*Records for this task*:
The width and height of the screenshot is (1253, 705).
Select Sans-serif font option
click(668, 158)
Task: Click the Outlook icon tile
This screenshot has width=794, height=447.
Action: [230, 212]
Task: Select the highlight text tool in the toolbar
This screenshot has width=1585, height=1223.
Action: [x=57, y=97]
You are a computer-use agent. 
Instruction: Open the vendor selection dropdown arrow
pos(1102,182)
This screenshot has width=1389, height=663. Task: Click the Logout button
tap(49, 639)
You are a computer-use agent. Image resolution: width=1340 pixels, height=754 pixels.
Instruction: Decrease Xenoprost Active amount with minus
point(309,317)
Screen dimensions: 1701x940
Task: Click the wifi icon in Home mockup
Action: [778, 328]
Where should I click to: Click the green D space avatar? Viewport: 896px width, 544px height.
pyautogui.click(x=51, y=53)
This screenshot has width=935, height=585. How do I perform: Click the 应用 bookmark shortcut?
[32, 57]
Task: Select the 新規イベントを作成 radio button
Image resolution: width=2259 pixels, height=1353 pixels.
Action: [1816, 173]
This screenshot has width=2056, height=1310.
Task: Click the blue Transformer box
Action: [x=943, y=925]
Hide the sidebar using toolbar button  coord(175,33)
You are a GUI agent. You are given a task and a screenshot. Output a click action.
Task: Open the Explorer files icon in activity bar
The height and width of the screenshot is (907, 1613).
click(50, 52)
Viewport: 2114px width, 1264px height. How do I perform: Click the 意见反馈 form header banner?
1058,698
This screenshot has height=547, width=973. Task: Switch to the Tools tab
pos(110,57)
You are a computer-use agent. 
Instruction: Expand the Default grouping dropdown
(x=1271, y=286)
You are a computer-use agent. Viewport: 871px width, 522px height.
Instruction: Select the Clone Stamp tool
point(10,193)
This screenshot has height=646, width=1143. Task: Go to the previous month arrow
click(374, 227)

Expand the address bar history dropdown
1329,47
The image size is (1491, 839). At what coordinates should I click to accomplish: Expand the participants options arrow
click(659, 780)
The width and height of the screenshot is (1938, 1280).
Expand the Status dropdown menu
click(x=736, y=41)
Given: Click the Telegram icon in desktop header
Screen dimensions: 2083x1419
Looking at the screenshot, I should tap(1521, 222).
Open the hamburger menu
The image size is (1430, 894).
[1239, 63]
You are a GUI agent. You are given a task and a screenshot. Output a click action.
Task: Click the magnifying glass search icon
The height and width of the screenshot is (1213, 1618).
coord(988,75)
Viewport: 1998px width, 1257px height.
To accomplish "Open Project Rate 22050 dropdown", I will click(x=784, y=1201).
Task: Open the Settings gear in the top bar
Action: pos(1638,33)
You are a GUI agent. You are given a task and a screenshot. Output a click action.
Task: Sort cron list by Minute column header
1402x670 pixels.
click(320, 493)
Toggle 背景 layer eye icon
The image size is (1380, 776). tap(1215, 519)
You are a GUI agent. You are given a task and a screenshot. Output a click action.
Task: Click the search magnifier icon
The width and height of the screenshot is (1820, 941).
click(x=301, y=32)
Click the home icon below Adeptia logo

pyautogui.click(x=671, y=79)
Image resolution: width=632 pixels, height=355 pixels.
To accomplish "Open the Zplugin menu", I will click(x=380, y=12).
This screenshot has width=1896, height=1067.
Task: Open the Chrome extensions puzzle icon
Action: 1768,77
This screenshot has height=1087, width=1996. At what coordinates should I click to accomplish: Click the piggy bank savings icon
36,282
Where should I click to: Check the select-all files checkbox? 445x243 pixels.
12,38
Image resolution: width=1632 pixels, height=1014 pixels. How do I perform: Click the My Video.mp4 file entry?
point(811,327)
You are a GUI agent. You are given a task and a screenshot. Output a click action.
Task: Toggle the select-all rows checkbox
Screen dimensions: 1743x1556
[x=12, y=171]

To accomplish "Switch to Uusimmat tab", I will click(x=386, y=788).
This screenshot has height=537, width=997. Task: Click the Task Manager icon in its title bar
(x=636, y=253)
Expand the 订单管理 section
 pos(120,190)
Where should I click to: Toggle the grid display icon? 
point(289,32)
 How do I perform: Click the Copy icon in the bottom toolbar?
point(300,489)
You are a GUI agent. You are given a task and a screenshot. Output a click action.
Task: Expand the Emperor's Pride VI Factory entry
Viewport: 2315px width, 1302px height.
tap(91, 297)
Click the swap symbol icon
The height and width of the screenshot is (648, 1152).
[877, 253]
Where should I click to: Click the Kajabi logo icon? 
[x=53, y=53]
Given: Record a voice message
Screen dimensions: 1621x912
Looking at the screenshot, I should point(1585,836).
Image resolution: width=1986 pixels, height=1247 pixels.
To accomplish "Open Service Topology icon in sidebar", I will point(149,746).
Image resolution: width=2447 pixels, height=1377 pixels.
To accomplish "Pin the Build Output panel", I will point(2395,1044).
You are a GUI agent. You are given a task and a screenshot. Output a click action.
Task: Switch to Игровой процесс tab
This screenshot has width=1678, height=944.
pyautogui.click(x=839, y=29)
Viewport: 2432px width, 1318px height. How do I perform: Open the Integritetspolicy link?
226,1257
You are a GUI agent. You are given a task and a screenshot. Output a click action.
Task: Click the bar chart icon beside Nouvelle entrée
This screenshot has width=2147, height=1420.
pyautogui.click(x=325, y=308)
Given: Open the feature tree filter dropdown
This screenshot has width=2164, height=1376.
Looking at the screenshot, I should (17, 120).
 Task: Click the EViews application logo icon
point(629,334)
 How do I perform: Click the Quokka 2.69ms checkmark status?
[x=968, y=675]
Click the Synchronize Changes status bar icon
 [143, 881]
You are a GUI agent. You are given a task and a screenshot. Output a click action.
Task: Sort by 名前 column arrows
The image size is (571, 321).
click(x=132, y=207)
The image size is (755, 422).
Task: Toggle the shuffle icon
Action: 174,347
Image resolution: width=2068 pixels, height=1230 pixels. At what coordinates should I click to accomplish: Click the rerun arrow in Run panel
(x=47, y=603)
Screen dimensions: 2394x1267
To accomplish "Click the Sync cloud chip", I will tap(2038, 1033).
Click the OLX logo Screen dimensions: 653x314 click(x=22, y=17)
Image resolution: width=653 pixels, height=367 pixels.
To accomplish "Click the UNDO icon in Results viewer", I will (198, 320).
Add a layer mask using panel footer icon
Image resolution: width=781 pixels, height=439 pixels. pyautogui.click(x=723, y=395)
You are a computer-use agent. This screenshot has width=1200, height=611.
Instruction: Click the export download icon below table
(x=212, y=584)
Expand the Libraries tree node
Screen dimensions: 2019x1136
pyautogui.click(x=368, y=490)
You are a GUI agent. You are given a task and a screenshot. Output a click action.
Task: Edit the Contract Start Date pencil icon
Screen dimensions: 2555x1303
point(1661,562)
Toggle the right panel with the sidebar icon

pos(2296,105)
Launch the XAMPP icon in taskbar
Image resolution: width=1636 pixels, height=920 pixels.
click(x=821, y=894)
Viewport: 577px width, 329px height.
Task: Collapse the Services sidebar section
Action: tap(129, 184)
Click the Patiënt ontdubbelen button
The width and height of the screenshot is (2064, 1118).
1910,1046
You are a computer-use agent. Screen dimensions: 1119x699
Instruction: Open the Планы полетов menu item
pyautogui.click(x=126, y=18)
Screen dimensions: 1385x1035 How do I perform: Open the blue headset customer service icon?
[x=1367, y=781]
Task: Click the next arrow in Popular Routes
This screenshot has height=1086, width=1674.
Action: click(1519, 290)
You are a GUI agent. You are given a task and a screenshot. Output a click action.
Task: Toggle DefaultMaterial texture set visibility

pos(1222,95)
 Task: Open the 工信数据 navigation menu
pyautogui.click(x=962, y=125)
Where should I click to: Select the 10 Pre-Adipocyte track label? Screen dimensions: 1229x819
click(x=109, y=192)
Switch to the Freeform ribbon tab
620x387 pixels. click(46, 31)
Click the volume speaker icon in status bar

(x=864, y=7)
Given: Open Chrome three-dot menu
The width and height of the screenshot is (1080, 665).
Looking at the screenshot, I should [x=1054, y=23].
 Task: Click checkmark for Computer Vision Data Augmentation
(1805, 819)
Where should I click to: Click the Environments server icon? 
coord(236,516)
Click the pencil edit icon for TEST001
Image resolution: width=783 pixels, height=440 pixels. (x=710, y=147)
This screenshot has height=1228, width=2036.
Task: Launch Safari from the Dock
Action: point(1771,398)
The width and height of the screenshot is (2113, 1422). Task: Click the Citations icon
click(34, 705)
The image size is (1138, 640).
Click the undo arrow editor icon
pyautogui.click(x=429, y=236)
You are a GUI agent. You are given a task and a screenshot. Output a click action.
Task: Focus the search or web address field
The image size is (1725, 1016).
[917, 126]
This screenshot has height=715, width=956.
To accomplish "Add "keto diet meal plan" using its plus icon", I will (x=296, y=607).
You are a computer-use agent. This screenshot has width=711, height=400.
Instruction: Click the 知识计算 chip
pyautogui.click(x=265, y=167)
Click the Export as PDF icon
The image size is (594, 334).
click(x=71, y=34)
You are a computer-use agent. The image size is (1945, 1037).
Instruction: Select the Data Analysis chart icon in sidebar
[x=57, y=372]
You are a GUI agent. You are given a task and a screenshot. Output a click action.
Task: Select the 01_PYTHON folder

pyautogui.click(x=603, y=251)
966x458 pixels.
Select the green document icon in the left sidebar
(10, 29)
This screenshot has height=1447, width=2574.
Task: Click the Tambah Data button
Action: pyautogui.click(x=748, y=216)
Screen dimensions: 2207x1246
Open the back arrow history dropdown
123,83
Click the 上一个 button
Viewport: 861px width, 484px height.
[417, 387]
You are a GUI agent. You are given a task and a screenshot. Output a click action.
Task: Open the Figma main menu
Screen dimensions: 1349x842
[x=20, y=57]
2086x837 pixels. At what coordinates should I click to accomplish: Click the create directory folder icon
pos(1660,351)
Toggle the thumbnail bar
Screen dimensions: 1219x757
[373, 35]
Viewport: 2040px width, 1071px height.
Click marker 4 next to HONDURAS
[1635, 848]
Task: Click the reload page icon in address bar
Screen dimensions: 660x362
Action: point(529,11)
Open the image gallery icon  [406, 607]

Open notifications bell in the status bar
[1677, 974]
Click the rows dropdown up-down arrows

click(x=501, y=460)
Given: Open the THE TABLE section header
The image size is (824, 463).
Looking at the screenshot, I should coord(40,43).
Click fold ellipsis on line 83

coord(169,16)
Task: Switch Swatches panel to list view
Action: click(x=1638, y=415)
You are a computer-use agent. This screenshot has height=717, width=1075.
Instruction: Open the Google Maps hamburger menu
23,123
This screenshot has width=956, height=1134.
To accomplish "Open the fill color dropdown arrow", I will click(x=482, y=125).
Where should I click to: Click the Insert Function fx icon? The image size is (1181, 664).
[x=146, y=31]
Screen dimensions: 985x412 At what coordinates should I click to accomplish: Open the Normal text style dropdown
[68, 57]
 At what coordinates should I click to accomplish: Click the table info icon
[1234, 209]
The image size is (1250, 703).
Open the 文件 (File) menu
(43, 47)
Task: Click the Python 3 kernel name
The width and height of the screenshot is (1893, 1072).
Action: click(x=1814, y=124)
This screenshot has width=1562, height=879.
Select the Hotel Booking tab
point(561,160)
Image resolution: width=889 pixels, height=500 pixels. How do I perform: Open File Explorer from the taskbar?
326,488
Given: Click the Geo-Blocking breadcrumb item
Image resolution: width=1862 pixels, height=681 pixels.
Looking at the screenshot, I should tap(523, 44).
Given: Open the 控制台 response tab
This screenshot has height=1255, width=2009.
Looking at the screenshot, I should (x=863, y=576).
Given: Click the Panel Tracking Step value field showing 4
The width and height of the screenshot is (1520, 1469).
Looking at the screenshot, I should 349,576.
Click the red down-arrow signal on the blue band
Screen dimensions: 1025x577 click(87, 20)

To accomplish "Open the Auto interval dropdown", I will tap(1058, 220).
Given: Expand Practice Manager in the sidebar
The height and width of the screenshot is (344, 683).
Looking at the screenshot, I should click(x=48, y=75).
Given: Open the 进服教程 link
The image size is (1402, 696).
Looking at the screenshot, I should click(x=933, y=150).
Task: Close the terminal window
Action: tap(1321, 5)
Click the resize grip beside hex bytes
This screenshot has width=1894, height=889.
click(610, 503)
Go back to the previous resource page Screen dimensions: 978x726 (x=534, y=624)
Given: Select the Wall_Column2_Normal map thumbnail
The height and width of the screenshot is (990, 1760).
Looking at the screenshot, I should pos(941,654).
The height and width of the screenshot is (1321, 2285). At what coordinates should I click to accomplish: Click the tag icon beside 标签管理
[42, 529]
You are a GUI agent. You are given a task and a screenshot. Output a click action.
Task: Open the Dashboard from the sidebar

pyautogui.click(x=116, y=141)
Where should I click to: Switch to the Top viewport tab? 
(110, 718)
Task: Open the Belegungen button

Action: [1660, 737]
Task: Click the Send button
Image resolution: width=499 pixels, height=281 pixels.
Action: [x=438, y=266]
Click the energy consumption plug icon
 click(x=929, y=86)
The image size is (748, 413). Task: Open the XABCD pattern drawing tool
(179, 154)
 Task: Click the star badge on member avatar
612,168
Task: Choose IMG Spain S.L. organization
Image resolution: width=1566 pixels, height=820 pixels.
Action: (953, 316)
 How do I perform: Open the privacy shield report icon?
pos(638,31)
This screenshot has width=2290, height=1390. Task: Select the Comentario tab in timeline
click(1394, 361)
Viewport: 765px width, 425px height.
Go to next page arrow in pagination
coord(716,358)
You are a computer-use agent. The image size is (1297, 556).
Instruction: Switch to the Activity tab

*Required action*:
What is needed is an exact copy of the entries above, from the first line through the line holding "Task: Select the highlight", with both of those lines kept; please give nothing else.

*Solution for this task*:
The width and height of the screenshot is (1253, 705).
Select Sans-serif font option
click(668, 158)
Task: Click the Outlook icon tile
This screenshot has width=794, height=447.
Action: [230, 212]
Task: Select the highlight text tool in the toolbar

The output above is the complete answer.